▶ _The task_: Return the line containing "You are a GUI" together with every later line up to the end of the records, exactly and with no pictures; return nothing else.
══ The input
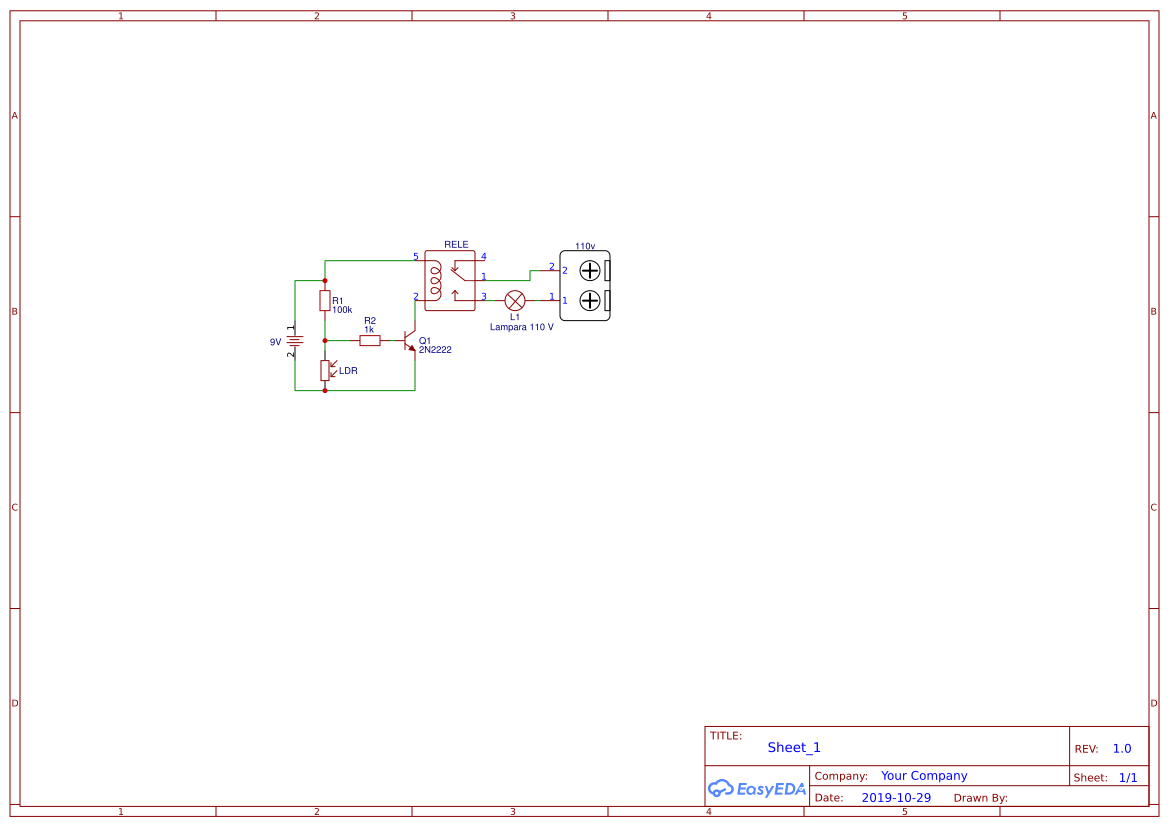Click the 110v connector terminal block symbol

tap(585, 285)
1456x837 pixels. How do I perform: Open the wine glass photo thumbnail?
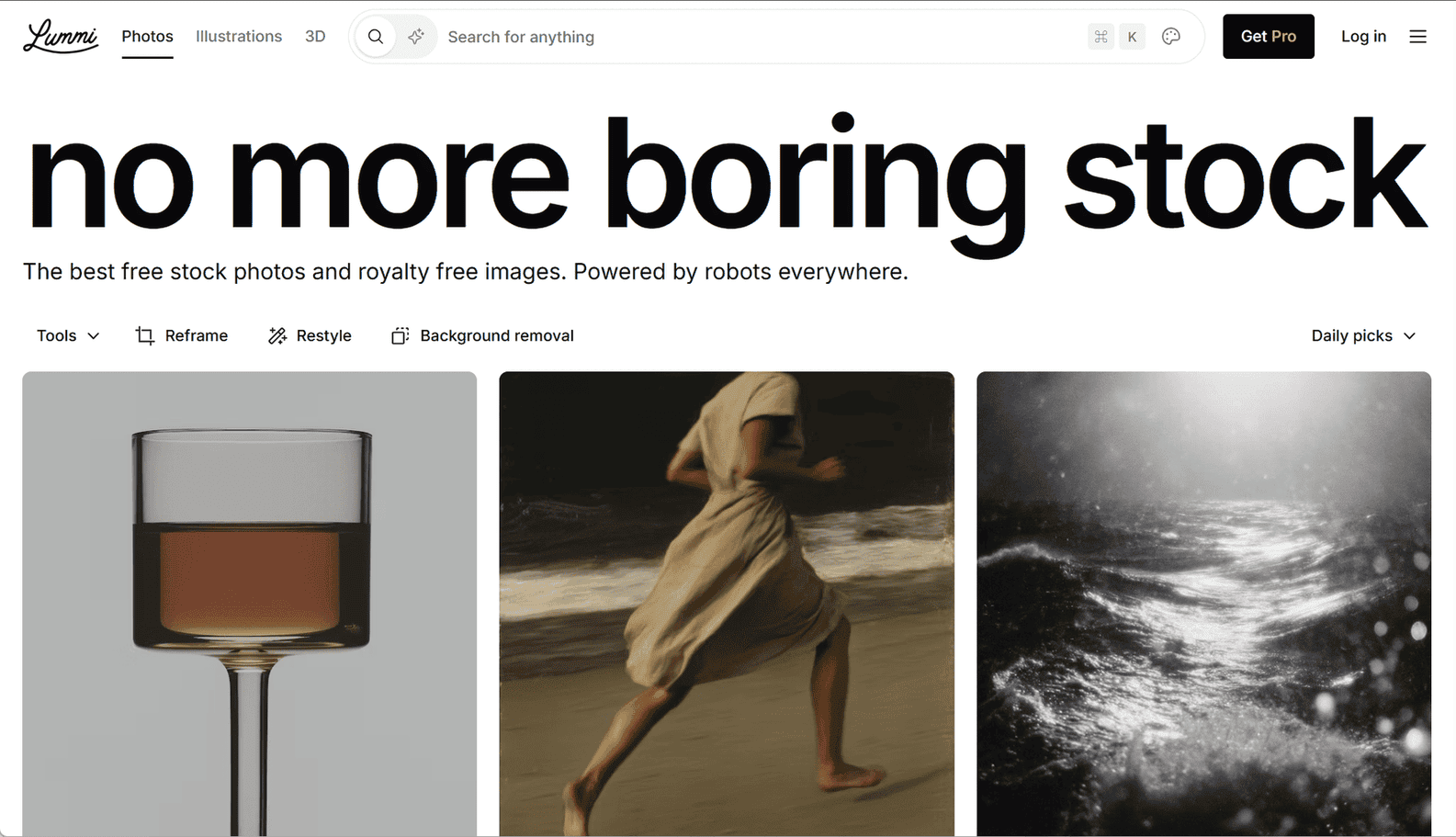point(249,604)
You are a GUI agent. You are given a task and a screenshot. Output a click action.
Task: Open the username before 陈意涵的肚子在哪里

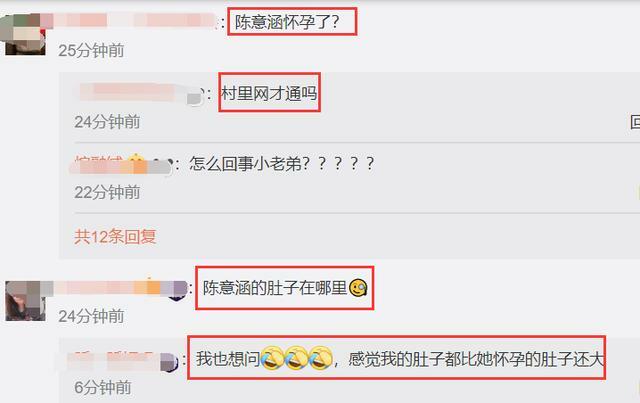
════
▶ _Problem solution_:
You are a GUI agent. You are given a task and a screenshot. Output a click action.
Task: Open the username before 陈意涵的肚子在哪里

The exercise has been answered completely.